Tuesday, March 18, 2014

Australian Officials Target Search for Missing Malaysia Airlines Jetliner

Australian officials are focusing search efforts for the missing Malaysia Airlines jetliner on a section of water that’s roughly the size of France.
John Young, the general manager for the Australian Maritime Safety Authority’s Emergency Response Division, spoke about the search at a news conference today, saying crews are scouring a region in the southern Indian Ocean that covers 230,000 square miles.
Young compared the situation to looking for a needle in a haystack.
“This search will be difficult. The sheer size of the search area poses a huge challenge,” he said.
The search is beginning in a smaller, 1,150-square-mile area to the southwest of Perth. Four Royal Australian Air Force Orions, one New Zealand P-3 Orion and a U.S. P-8 Poseidon will search the waters for the Boeing jetliner, which disappeared March 8.

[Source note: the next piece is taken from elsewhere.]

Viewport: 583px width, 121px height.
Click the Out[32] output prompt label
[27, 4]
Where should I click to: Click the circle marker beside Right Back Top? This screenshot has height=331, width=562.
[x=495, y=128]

Members of the U.S. National Transportation Safety Board contributed research to Australian authorities, Young said, helping officials define the search area.
As Young spoke, he was flanked by maps showing the southern and northern search regions. Those regions were shaped by the plane’s interactions with satellites. The plane continued to ping satellites for up to seven hours, identifying the plane’s location along corridors to the north or south.